Michael shrugged. “Vera is my lab partner. We studied really late last night, and I left my bike at her house because there is something wrong with the gearshift and I didn't feel like dealing with it.” He raised an eyebrow at Sam but offered nothing else.

“It looks like she's into you.”

Michael shrugged and started walking again. “Possibly, but . . .” He shrugged again, as if Vera's liking him wasn't important. “She's just like that. Flirty. Vera likes everybody and nobody. I told her I would stop by tonight for some food, that's all.” Michael smirked, as if explaining things to Sam about the opposite sex was funny. “So, you talk to anyone?”

“Huh?”

“Girls? Back there? You talk to anyone? What's your type?”

Frantically Sam searched his brain for his type, something to offer up to Michael.
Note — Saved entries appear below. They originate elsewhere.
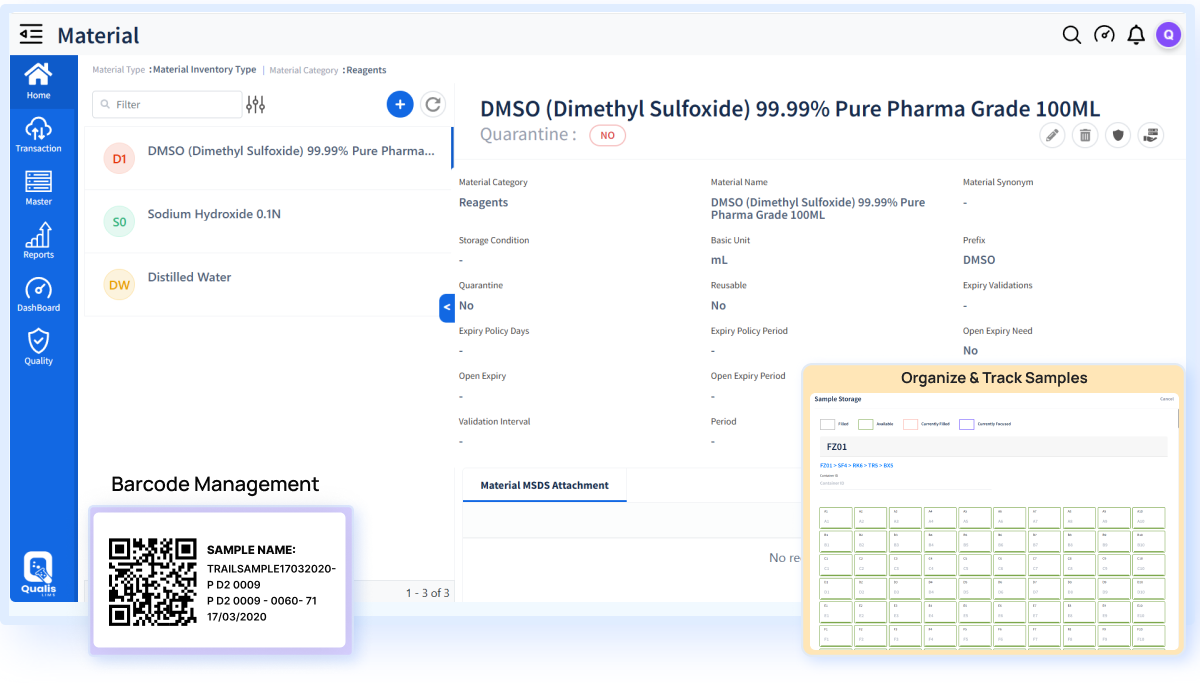Check the Currently Focused legend checkbox

[x=966, y=423]
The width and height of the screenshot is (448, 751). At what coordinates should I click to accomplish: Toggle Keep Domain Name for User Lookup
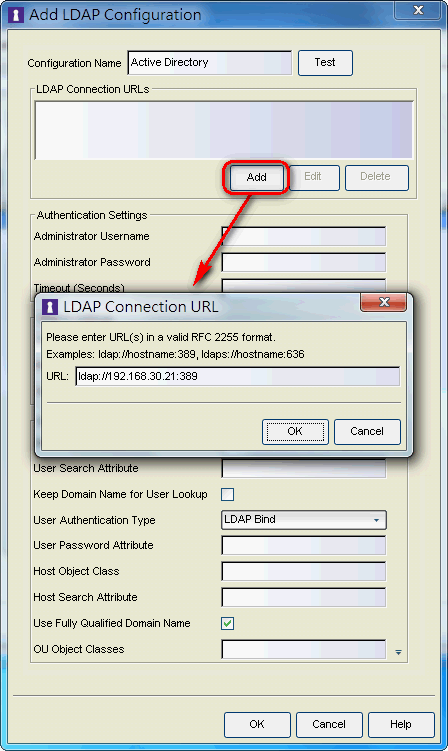point(228,494)
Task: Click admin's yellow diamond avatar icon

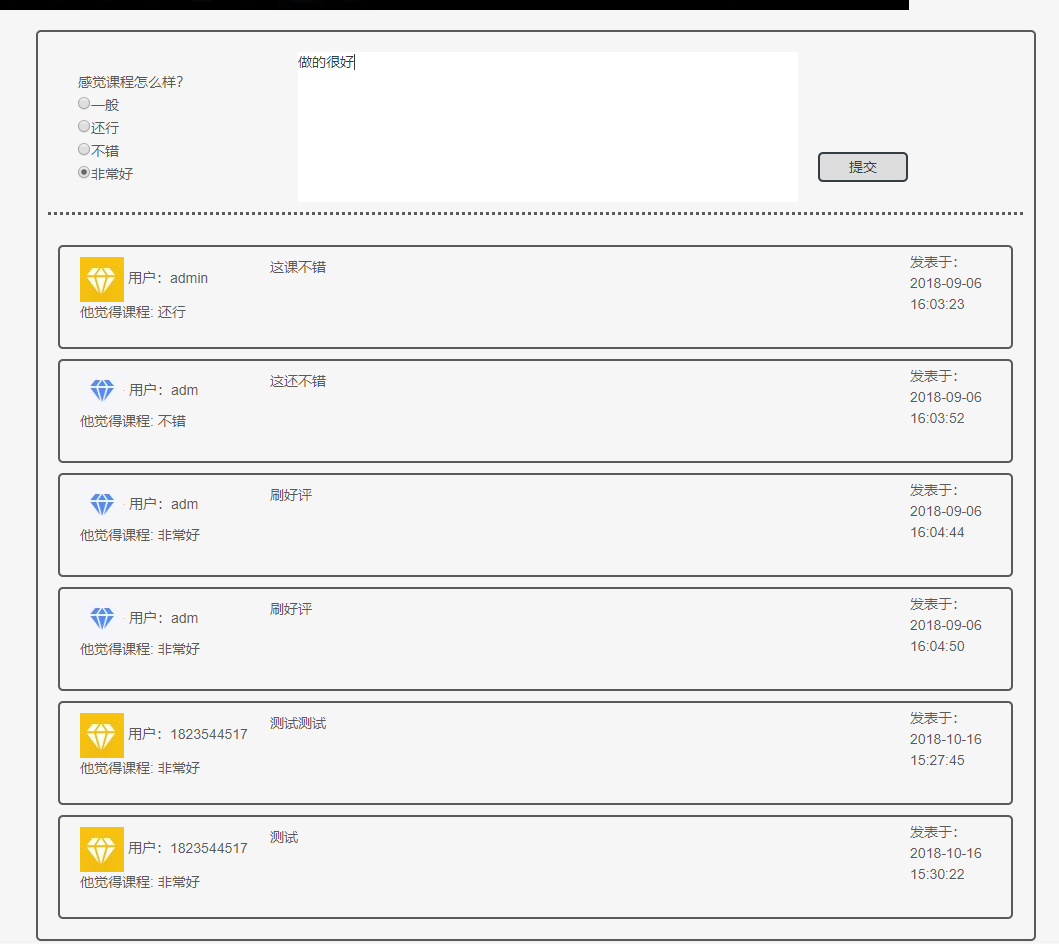Action: (101, 279)
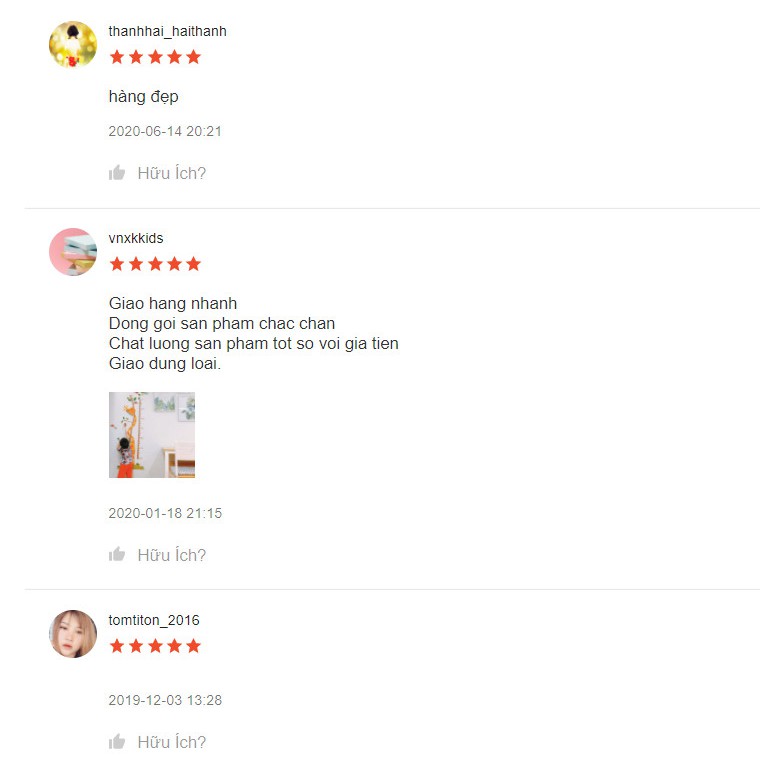This screenshot has height=760, width=760.
Task: Click thumbs-up icon on thanhhai_haithanh's review
Action: [x=117, y=173]
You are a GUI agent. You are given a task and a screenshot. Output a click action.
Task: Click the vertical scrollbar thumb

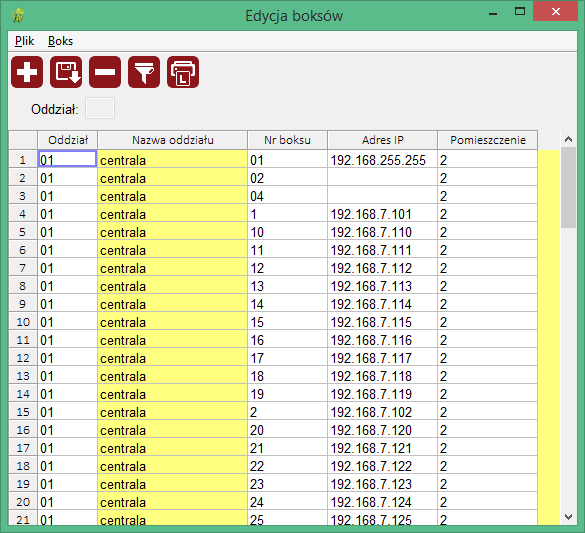568,187
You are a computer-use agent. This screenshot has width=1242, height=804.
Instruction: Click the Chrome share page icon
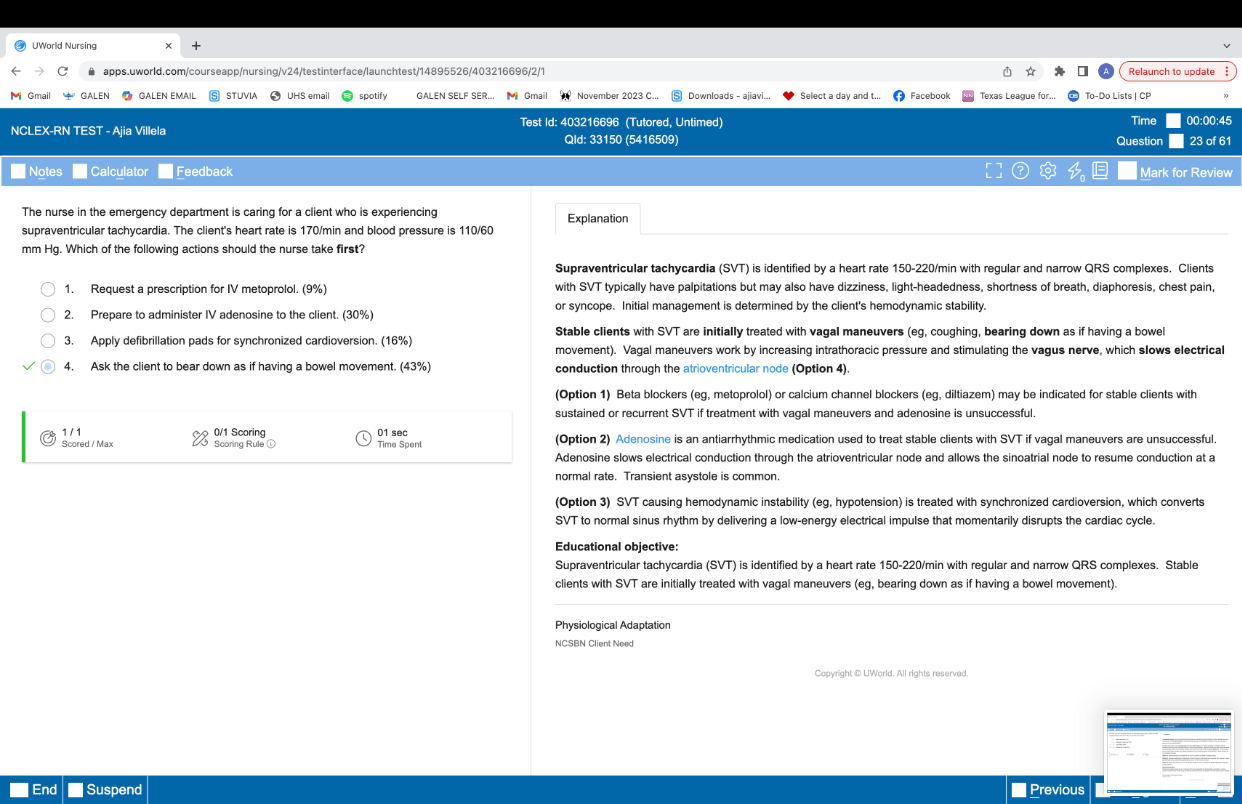coord(1008,72)
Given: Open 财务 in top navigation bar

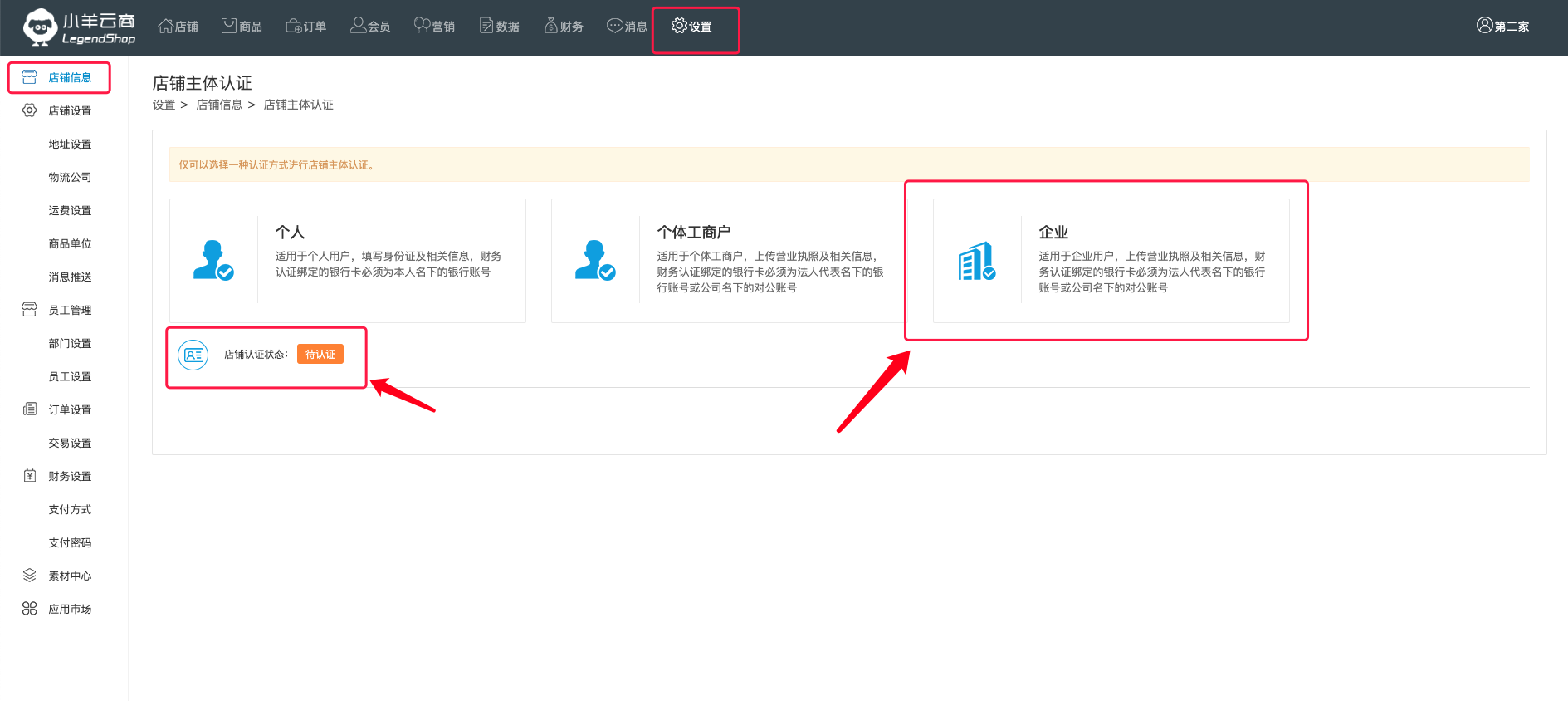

But the only type Sam could come up with was Suzie. And he didn't want to bring her name into this; he didn't want Michael to connect the dots between his old desire for Suzie Epstein and whatever their mother had been doing with Mr. Epstein.

“Don't sweat the answer, Sam. The best thing about college, or being anywhere away from where you grew up, is that you can be who you want to be and no one can tell you that you can't.” A corner of his mouth turned up in a shadow of a grin.

Sam was silenced by this brotherly advice. But he did walk faster to catch up to him. Maybe he needed to give Michael more credit.

They went back
down the hill to a section of town he had never been to before. Michael had said earlier that they had places, plural, to be seen, so he guessed this was another stop. This party was noisier, spilling out onto the sidewalk.

Michael circumvented the crowd and wove around to the back of the house. On the packed back porch Sam saw Carrie, perched on the railing with a joint poised before her lips. Their eyes met and she waved the joint. “Hey, it's the Turner brothers.”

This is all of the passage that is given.